• Home
  • Features
  • Video Assistance Referee: The Numbers

Video assistance referee: The numbers

VAR technology

Entering the football canon in 2018, most notably, at the 2018 World Cup, the Video Assistant Referee is one of the most divisive things in football since Sir Geoff Hurst’s winning goal in 1966.

Of course, these two chapters revolve around the same thing - whether or not the ball crossed the line. Modern technology has since proven that, yes, Hurst did score, but VAR itself seems to be struggling with this concept even five years into its career.

The Goal website recently listed ten separate failings of VAR since 2018, including an offside goal in Arsenal's match against Brentford in February. It also didn’t spot Cristian Romero pulling Marc Cucurella's hair in Chelsea's 2-2 draw with Spurs in August.

These incidents - and plenty more - lead to one, inevitable question: what’s the point of the video assistant referee? It seemingly removed the curse of natural human error and replaced it with a more technologically advanced version of the same thing.

What does the evidence say about all this, though? Is it possible to prove once and for all that VAR is good or bad for the game?

 

Box office entertainment

Big data is more than a buzzword. Increasingly, everything from marketing campaigns to bus timetables is driven by an analysis of numbers - and professional football has long been a pure form of this practice.

We know that Arsenal had an expected goals per 90-minute stat of 1.89 in 2022/23, for instance, because everything in football is quantified. We also know that Wolves couldn't find an assist if their lives depended on it, at 0.32 assists per game.

The Sportingtech website shows how the latest data is traded between both official and private sources. In this case, it’s to capture the interest of sportsbook operators, using data ‘feeds’ to provide information about thousands of events.

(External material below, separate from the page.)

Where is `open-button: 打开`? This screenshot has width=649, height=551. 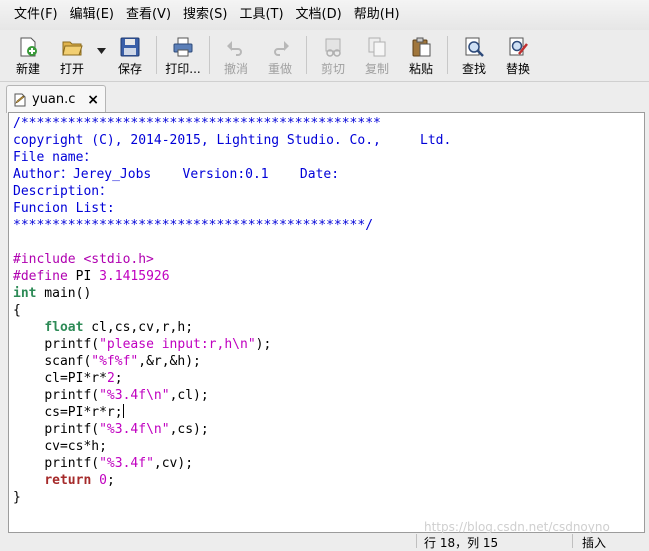
open-button: 打开 is located at coordinates (72, 54).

It’s this kind of data that helps us dig deeper into VAR. Let’s start with an obvious point - the technology is deeply unpopular. A study mentioned by Sky Sports revealed that just 1 in 25 football fans (4%) think that VAR is working well in England’s top flight.

 

 

American site CNN summed up the latter point in just three words, namely, “box office entertainment”, a phrase that hints at the larger farce surrounding VAR. Yet, other sources suggest that things are starting to turn a corner.

 

Close to perfect

The International Football Association Board (IFAB), the body that introduced the video referee in the first place, found that major errors occurred in every 1 in 3 games. On paper, that sounds like a disaster, but most of these incidents are corrected at the time they occur.

An independent panel of former players discovered that VAR only embarrasses itself once every 37.5 matches. This number represented a dramatic increase in accuracy in the wake of the World Cup in Qatar. It previously sat at one in 24.3 games before last winter's event.

IFAB claims that VAR’s accuracy is close to perfect, at 93%. A problem with the technology arises if we consider another figure, i.e. the fact that almost two-thirds of interventions concern goals or penalties.

Ultimately, while the video referee is flawed, much of the noise surrounding its use likely stems from the fact that the ‘loser’ in a VAR decision tends to end up short-changed in the game they’re playing in.

That kind of thing rarely goes down well.